TEXT PROVIDED:
--- start ---
A Queenstown real estate agency is recording a splurge in the sale of high value sites in the Wakatipu. These range from lots for superhomes at Wyuna Preserve, near Glenorchy, and Jack’s Point’s The Preserve, to hotel development sites in Queenstown and Arthurs Point.
Ray White Queenstown owner Bas Smith has sold four lots this year at Wyuna Preserve. A United States buyer paid a staggering $2,650,000 for Lot 29, which is 2.89 hectares. That’s thought to be the highest residential section sale in the Wakatipu this year — the all-time record is possibly $2.85m paid for a Closeburn Station section in 2014. Expat Kiwis bought the other three Wyuna lots for $1.45m, $1.4m and $1.125m. Smith says 34-lot Wyuna Preserve ‘‘was regarded as the premier lifestyle development in New Zealand’’ when released in 2009 by American Tom Tusher, who owns the nearby Blanket Bay lodge, and Queenstown developer John Darby. In its first few years, 14 lots sold — one fetched $2.7m and four, at the Queenstown end, were snapped up for the Aro Ha wellness retreat. Sales have slowed in recent years. Smith says Tusher is delighted the first NZers have bought at Wyuna — ‘‘he has always hoped that Kiwis would become a part of that exclusive community’’. He adds that the four latest buyers all intend adding to Wyuna’s eight existing homes — ‘‘each one of them noted their dismay at how busy the Wakatipu Basin’s traffic congestion has become, and how rare the offering at Wyuna Preserve is’’.
--- end ---
SET PROBLEM A:
In the article on Wakatipu property sales, why is Tom Tusher said to be delighted about the latest Wyuna Preserve sales?

SOURCE MATERIAL:
--- start ---
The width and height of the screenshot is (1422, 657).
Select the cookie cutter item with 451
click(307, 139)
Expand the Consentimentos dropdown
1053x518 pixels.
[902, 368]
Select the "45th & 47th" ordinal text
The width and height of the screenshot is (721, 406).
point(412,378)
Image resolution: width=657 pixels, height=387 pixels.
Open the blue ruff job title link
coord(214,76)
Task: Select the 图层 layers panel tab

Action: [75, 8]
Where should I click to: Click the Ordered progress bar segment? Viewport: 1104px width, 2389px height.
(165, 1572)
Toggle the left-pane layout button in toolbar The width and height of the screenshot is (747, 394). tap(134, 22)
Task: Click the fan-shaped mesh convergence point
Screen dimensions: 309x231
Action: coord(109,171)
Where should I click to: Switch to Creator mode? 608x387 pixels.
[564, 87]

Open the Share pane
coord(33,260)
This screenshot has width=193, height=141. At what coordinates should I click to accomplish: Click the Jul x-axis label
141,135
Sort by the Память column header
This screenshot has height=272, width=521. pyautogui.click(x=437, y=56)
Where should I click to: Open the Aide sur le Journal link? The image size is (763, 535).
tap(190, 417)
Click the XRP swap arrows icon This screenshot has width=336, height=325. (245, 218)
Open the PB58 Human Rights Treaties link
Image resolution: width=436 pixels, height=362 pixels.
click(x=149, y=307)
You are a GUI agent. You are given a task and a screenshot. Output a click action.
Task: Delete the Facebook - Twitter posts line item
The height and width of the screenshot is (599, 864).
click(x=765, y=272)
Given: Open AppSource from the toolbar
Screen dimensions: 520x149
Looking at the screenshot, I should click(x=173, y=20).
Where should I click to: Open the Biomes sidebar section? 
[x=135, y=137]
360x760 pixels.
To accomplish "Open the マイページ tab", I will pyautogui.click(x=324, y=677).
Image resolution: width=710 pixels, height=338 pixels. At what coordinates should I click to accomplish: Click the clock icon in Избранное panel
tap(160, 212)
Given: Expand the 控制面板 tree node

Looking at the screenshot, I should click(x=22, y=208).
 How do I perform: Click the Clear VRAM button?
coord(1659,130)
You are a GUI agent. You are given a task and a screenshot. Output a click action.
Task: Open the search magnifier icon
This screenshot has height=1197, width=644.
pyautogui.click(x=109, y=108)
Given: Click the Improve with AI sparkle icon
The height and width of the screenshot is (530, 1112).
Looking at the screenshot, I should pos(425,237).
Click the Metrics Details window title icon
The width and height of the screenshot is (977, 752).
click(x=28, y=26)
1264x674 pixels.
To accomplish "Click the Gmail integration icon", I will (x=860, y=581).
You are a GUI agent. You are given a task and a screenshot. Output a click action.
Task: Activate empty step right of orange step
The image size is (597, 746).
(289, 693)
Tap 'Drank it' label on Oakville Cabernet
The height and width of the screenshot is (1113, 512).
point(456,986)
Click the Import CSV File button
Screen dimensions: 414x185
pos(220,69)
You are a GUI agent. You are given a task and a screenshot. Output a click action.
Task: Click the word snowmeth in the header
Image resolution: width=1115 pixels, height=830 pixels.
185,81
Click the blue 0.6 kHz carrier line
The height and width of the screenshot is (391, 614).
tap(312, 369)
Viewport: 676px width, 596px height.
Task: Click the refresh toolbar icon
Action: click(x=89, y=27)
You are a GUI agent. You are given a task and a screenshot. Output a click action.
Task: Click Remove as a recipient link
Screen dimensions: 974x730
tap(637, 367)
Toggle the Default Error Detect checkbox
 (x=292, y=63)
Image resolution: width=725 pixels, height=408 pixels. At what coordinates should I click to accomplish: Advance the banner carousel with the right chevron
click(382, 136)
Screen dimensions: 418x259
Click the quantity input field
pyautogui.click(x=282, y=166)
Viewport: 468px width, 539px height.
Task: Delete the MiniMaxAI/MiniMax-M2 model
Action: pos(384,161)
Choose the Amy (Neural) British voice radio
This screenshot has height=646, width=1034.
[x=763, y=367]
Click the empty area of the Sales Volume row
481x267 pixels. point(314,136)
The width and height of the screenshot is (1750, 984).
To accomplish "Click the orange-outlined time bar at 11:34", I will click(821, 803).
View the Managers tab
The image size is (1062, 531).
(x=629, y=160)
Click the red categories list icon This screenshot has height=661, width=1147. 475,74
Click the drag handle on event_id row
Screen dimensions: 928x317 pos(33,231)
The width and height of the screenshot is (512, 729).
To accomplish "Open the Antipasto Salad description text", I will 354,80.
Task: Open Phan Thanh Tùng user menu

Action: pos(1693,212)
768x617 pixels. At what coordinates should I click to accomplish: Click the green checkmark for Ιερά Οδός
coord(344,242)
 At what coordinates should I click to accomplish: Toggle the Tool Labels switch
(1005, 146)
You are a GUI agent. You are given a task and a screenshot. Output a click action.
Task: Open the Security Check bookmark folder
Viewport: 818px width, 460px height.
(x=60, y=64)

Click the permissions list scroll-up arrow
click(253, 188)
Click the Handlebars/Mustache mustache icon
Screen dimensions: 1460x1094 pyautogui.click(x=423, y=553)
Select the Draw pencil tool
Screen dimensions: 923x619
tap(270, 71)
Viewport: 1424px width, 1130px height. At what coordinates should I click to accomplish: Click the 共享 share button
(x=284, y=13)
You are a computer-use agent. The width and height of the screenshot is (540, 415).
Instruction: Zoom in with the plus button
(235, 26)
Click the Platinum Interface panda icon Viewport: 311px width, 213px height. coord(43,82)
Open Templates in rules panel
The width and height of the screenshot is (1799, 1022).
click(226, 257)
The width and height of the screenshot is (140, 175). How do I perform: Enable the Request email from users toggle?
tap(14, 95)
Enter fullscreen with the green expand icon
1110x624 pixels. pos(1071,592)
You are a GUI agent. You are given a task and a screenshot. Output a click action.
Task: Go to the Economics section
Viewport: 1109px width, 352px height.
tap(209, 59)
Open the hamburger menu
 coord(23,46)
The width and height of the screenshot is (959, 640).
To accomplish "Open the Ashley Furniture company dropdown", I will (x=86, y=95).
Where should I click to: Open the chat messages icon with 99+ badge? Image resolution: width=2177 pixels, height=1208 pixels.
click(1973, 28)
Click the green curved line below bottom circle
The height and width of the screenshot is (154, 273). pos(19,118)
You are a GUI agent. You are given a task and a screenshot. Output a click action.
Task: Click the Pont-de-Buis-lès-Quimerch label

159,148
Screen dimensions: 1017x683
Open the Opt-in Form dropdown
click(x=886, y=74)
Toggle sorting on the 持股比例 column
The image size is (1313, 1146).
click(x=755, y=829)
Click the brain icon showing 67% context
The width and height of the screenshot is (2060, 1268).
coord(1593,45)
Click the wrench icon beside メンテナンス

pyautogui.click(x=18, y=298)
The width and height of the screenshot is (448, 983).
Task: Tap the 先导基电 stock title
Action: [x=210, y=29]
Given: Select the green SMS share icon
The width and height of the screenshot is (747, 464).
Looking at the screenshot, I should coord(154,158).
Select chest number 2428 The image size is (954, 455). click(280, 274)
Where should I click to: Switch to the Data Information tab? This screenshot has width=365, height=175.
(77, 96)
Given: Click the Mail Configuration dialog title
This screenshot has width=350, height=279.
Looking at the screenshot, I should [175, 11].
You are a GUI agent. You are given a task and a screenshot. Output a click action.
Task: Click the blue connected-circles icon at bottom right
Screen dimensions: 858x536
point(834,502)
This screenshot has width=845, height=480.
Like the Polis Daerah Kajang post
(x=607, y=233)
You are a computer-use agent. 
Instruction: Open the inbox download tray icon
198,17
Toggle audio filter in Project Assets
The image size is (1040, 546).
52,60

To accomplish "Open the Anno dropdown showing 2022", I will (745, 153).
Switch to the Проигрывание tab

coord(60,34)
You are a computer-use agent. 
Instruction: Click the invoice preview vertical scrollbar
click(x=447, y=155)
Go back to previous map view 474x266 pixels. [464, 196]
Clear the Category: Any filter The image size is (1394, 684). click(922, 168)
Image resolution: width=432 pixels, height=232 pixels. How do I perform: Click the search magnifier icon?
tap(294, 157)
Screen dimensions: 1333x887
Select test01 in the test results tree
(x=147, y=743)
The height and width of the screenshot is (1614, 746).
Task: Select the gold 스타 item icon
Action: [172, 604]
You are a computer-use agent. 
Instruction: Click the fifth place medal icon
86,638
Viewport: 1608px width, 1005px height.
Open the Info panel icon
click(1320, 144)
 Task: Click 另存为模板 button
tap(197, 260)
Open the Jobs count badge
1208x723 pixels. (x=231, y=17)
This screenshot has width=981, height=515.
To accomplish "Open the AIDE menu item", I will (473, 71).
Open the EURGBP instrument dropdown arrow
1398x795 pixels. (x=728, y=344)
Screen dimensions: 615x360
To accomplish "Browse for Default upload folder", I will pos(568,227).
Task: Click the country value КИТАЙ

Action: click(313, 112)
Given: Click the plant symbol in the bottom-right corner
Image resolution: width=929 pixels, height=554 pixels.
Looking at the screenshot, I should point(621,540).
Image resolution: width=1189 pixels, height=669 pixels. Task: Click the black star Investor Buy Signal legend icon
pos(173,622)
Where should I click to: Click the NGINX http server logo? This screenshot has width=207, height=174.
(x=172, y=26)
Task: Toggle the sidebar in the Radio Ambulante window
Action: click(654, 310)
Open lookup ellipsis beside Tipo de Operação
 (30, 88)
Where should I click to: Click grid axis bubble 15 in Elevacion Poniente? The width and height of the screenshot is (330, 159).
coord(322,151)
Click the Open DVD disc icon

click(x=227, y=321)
--- end ---
SET PROBLEM B:
Reproduce verbatim the lines of the listing, starting with the line containing "Click the blue 0.6 kHz carrier line" and going on through the line containing "Action: click(x=89, y=27)".

EXPECTED ANSWER A:
Tusher is delighted because the first New Zealanders have bought at Wyuna Preserve. According to Smith, Tusher "has always hoped that Kiwis would become a part of that exclusive community."

EXPECTED ANSWER B:
Click the blue 0.6 kHz carrier line
The height and width of the screenshot is (391, 614).
tap(312, 369)
Viewport: 676px width, 596px height.
Task: Click the refresh toolbar icon
Action: click(x=89, y=27)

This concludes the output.